Al «Tatarella», il futuro dell'Urologia. Nuove tecniche contro l'incontinenza

Selezionata da Pietro Cazzola

IncontinenzaFOGGIA - All’ospedale Tatarella di Cerignola si sperimentano innovative tecniche per eliminare l’incontinenza urinaria e il prolasso genitale. Il reparto Urologia del Tatarella punta a diventare un centro di riferimento per la Puglia per la cura di questi disturbi che colpiscono in Italia circa 5 milioni di donne over 40. La nuova metodica di lifting genitale per il prolasso si chiama Elevate e garantisce un’efficacia del 90%. Una tecnica meno invasiva che si basa sull’uso di una retina in polipropilene (mesh), che sostituisce il supporto originario danneggiato del pavimento pelvico (l’insieme di muscoli e legamenti che sostiene gli organi genitali). Rispetto agli interventi tradizionali associati all’isterectomia (asportazione dell’utero), dove spesso una donna su cinque ripresenta il problema e deve sottoporsi ad un altro intervento, la nuova tecnica consente di non asportare sempre l’utero quando questo è sano, ha un basso rischio di recidività (pari al 4%) e si può effettuare in anestesia spinale, il che consente una rapida ripresa.
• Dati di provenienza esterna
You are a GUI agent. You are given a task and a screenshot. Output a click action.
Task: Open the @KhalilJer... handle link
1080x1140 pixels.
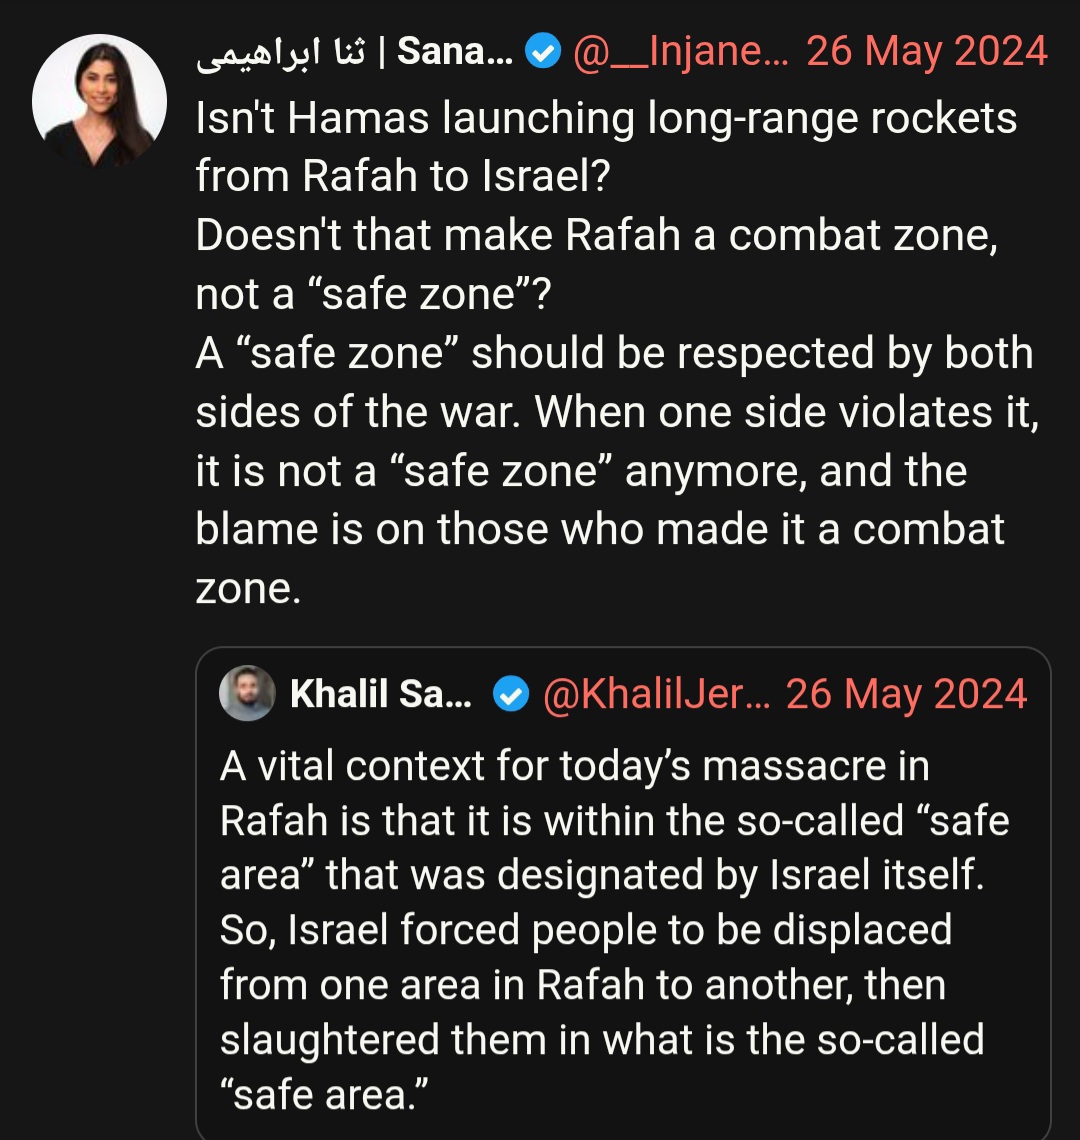(656, 694)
L'ESPERTO - «L’incontinenza urinaria e il prolasso genitale - sottolinea il dottor De Ceglie – continuano a rimanere patologie ‘nascoste’ a causa di una scarsa informazione alle pazienti, che possono invece risolvere definitivamente questi disturbi come dimostrano i risultati della nuova chirurgia mininvasiva. La donna può ritrovare la sua integrità fisica e soprattutto la sua femminilità».